## Work instruction
Could you count the lines in the entries beneath that hold the word "Serwis"? Respond with the number alone.

## Collected data entries
__________
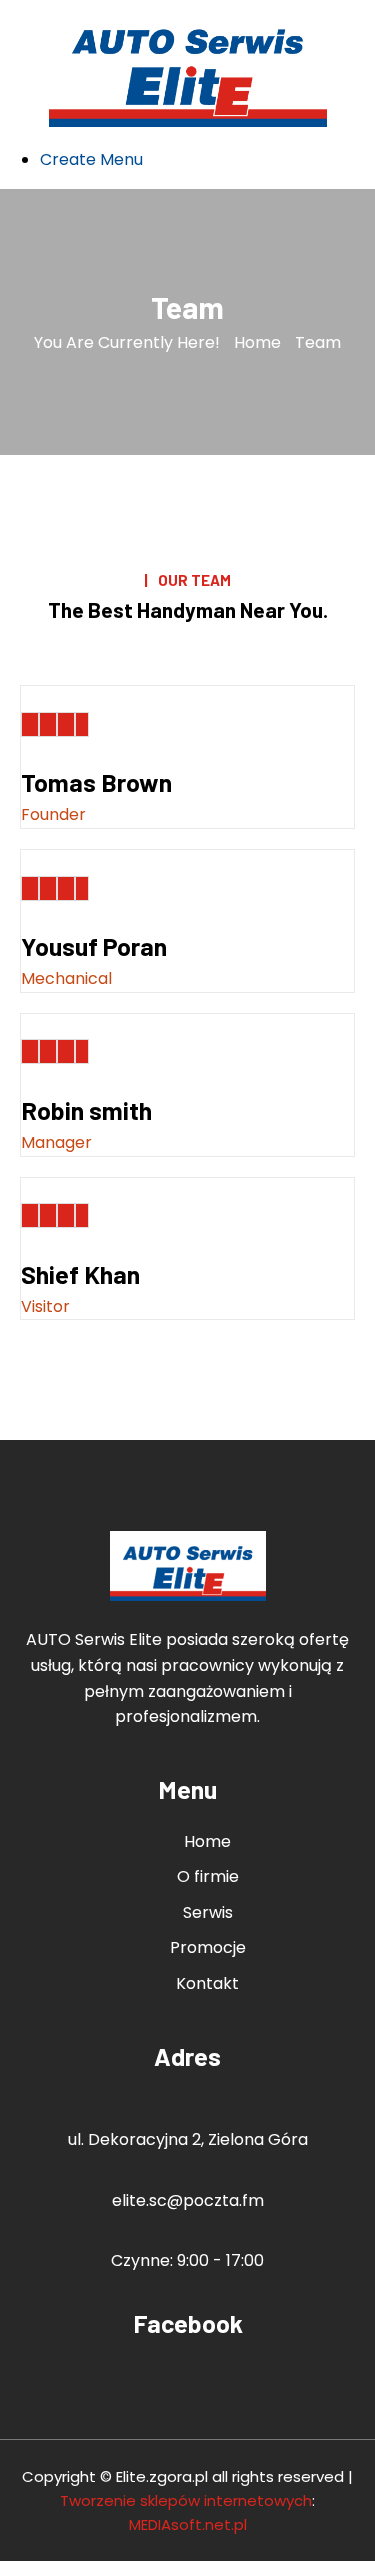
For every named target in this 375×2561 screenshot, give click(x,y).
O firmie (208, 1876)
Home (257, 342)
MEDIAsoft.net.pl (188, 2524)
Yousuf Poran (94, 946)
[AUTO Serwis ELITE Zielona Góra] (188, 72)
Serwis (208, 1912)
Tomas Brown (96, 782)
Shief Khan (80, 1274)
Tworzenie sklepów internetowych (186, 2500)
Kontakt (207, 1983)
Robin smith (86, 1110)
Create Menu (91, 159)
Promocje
__________
## Result of the task
2